Hurricane Sandy brings Marylanders an unexpected off-day

With one day before Hurricane Sandy was expected to knock out power for much of the area, Marylanders like Rob Reichel spent Monday braving the wet and windy weather to ensure their families had what they needed to get through the storm.

"We wanted to cook another nice dinner tonight while we still have power," said Reichel, 48, as he shopped at the Giant on York Road in Baltimore. He said he was motivated by the need for more milk and other provisions, along with "a little curiosity" about Sandy.

With many businesses, government agencies and schools closed, Marylanders made the best of an unexpected if uneasy free day. Many made last-minute runs for groceries, liquor and whatever batteries were left on the shelves. Others took the opportunity to see the coming storm before its full intensity forced them inside.

Some wanted the chance to get out of the house, anticipating days of stir-craziness this week should the power go out and schools and businesses remain closed.

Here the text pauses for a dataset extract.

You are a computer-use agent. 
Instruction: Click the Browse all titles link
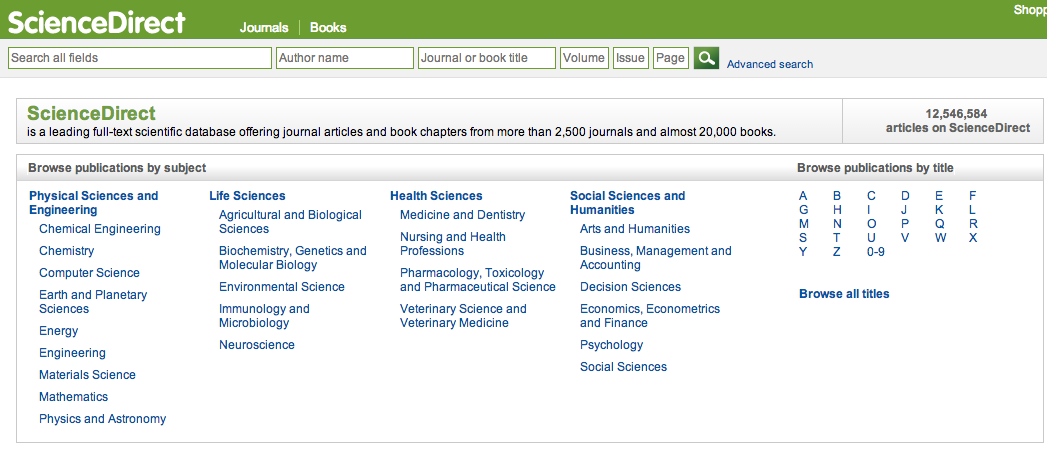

"We know we're going to be having cabin fever this week," said Martha Caplan, 50, who with husband Sailor Mohler, 39, and daughter Olivia, 6, ran errands and lunched at Alonso's on Cold Spring Lane on Monday. "Our power always goes out."

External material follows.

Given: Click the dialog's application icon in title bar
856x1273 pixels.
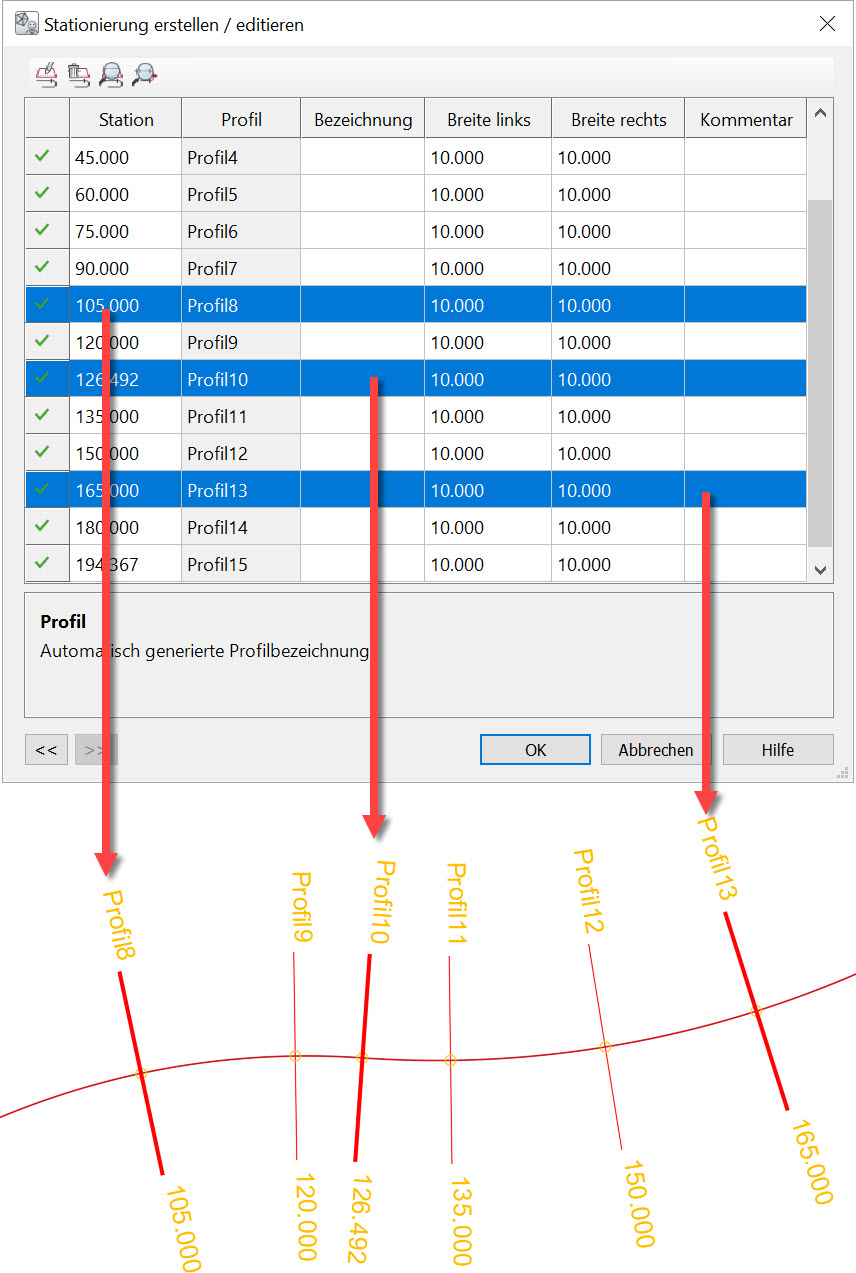Looking at the screenshot, I should pyautogui.click(x=26, y=23).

The Cedarcroft area family then planned to have a movie night — or afternoon — because no one had work or school in the immediate future.

"We've been watching movies," said Maddy Blakeman, a Loyola University Maryland student who with a group of friends slept late and then headed to the Roland Park Bagel Co. because classes have been canceled.

Blakeman, who turned 19 Monday, is originally from Vero Beach, Fla., so she is all too familiar with hurricanes. She remembers one from middle school, when a tree fell on her family's house, they lost power for days in the midst of the Florida heat and, finally, decided to head to Disney World.

"My mom said, 'We have to go to the magical place where there is still power,' " she said.

After surviving five days without power during the summer derecho, Reichel wasn't too worried about this storm. "It's nice when the power goes out, and you can get the kids off the screens for a bit," Reichel said of his 11- and 14-year-old children.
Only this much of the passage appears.